*** Begin section ***
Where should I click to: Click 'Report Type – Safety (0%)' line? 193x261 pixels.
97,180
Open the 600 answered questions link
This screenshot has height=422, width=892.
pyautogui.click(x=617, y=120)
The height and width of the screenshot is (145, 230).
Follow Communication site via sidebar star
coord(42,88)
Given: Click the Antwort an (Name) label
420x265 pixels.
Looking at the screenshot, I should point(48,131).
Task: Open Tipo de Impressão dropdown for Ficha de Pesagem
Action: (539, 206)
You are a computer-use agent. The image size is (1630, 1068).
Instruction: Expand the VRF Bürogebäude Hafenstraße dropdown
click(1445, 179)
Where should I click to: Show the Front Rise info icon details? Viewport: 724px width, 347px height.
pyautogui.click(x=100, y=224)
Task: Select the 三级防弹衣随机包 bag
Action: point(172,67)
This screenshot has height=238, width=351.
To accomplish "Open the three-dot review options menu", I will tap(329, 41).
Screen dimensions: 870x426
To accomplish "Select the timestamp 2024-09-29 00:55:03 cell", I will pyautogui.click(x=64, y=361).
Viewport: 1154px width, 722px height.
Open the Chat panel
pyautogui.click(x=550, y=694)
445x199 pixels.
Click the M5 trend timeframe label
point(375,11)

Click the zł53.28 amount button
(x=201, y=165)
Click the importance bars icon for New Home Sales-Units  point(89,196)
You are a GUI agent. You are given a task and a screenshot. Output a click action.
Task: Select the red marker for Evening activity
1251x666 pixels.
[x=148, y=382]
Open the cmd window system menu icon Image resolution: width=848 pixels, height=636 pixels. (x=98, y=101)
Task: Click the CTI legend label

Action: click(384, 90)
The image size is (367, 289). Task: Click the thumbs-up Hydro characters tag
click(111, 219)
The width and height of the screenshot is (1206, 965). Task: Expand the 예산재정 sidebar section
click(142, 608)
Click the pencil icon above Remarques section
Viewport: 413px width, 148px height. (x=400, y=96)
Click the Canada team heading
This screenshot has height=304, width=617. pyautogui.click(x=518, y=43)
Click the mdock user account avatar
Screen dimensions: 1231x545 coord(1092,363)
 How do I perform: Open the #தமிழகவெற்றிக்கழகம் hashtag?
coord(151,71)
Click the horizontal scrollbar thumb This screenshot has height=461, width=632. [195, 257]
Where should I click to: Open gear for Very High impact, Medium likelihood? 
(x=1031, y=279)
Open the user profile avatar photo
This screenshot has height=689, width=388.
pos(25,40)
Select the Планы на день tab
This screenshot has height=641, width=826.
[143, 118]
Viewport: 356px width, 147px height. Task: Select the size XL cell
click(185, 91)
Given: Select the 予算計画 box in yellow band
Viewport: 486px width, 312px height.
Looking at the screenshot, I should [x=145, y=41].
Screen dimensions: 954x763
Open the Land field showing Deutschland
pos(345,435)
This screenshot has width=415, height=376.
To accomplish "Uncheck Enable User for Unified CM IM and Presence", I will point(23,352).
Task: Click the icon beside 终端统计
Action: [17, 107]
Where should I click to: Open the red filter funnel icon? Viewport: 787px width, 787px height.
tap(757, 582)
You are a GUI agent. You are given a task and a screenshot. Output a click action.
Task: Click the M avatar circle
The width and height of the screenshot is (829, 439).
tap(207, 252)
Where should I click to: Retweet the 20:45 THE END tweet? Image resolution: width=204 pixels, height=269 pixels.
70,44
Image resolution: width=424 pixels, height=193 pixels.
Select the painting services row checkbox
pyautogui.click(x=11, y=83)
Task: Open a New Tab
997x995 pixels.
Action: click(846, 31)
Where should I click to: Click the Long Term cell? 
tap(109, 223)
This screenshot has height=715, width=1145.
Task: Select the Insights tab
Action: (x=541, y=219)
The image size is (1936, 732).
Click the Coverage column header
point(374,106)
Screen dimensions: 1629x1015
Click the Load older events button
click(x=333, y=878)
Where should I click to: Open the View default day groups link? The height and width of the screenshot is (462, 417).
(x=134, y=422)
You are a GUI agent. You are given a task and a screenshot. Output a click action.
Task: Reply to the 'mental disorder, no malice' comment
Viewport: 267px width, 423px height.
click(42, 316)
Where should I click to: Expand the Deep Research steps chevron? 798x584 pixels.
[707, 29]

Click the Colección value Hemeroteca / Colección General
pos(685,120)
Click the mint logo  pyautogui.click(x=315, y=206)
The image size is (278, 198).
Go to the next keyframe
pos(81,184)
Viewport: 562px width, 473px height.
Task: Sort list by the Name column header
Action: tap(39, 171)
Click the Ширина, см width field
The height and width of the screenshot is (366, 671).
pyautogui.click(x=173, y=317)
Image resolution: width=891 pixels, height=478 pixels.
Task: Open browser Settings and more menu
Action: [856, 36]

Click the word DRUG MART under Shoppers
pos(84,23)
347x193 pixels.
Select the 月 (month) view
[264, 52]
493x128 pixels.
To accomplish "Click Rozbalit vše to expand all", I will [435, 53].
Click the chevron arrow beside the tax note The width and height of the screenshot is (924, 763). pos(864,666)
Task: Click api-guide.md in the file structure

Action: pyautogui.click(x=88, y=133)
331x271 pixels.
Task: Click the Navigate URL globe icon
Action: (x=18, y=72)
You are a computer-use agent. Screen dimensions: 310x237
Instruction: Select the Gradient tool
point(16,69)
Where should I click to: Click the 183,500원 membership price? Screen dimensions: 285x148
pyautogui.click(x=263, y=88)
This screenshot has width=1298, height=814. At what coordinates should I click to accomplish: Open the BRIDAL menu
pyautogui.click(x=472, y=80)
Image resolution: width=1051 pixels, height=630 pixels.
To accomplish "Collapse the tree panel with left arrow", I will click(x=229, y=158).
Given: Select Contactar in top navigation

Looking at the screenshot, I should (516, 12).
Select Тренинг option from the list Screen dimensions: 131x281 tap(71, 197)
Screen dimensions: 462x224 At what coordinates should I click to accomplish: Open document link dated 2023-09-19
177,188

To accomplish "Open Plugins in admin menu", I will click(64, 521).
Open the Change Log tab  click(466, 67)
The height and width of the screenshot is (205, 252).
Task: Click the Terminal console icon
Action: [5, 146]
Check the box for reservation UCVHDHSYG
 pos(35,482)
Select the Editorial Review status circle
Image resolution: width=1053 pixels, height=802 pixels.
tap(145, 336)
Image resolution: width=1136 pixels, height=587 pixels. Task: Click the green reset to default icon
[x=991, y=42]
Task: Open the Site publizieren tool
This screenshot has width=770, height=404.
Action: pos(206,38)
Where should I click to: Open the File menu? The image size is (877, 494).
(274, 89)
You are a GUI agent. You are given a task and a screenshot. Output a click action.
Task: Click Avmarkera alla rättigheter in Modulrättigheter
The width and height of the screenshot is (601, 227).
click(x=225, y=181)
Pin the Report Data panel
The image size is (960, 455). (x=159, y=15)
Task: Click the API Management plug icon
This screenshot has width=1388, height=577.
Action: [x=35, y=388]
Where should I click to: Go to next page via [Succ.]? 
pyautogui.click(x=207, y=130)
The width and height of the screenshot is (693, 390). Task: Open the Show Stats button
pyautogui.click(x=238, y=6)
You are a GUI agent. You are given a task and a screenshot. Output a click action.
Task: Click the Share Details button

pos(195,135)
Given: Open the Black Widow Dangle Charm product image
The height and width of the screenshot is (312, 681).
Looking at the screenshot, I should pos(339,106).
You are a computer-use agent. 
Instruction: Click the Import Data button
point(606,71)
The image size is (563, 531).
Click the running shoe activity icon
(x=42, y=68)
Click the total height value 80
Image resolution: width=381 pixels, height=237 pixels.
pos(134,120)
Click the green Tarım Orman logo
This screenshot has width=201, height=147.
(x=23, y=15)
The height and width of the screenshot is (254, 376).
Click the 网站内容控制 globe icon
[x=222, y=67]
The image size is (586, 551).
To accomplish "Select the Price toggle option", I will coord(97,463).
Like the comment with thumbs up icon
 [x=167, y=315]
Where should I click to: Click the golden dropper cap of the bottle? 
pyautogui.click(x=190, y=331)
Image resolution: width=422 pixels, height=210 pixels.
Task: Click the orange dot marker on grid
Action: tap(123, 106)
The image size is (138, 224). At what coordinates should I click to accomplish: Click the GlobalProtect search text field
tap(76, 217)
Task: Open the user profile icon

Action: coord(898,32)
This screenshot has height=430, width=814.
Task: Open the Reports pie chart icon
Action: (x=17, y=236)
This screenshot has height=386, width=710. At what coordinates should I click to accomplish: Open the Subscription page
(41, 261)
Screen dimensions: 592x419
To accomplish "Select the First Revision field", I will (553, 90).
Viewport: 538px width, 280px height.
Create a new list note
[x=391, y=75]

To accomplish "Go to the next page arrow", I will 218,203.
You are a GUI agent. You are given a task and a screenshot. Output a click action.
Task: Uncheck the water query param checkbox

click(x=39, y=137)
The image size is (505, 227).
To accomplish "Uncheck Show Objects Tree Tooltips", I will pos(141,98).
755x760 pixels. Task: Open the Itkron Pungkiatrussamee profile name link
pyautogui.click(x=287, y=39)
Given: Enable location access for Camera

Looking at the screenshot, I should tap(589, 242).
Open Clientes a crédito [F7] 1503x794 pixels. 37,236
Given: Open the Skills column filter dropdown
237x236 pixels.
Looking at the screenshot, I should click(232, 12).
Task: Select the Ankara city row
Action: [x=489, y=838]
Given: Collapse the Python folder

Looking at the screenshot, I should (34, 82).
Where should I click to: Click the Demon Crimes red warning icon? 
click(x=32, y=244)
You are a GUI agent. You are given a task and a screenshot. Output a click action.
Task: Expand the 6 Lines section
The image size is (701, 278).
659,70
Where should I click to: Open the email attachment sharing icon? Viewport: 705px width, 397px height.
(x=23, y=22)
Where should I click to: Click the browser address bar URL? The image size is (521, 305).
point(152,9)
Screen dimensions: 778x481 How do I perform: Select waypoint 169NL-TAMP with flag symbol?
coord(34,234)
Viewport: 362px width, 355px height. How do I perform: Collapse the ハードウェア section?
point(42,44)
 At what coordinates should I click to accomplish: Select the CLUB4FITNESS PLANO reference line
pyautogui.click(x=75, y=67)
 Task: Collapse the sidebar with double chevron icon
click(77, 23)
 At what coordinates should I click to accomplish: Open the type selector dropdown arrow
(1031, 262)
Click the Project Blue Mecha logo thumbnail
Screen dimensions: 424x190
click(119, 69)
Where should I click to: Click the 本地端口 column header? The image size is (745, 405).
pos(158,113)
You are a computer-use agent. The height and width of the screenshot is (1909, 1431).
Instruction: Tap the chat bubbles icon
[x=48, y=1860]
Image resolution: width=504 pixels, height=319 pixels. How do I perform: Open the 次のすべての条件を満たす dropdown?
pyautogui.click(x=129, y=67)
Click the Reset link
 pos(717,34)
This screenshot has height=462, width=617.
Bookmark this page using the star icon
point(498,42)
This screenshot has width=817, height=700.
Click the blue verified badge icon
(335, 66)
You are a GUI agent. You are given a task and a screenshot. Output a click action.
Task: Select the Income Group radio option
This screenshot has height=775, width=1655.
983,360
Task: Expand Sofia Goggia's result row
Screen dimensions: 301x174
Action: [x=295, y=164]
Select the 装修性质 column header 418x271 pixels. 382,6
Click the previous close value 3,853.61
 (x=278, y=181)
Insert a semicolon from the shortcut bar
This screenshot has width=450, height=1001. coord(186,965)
*** End section ***
(WHAT YOU NEED TO DO): Reproduce verbatim the lines above, from the line with "Screen dimensions: 1629x1015" through the line with "Click the chevron".

(RESPONSE AREA):
Screen dimensions: 1629x1015
Click the Load older events button
click(x=333, y=878)
Where should I click to: Open the View default day groups link? The height and width of the screenshot is (462, 417).
(x=134, y=422)
You are a GUI agent. You are given a task and a screenshot. Output a click action.
Task: Reply to the 'mental disorder, no malice' comment
Viewport: 267px width, 423px height.
click(42, 316)
Where should I click to: Expand the Deep Research steps chevron? 798x584 pixels.
[707, 29]

Click the Colección value Hemeroteca / Colección General
pos(685,120)
Click the mint logo  pyautogui.click(x=315, y=206)
The image size is (278, 198).
Go to the next keyframe
pos(81,184)
Viewport: 562px width, 473px height.
Task: Sort list by the Name column header
Action: tap(39, 171)
Click the Ширина, см width field
The height and width of the screenshot is (366, 671).
pyautogui.click(x=173, y=317)
Image resolution: width=891 pixels, height=478 pixels.
Task: Open browser Settings and more menu
Action: [856, 36]

Click the word DRUG MART under Shoppers
pos(84,23)
347x193 pixels.
Select the 月 (month) view
[264, 52]
493x128 pixels.
To accomplish "Click Rozbalit vše to expand all", I will [435, 53].
Click the chevron arrow beside the tax note The width and height of the screenshot is (924, 763). pos(864,666)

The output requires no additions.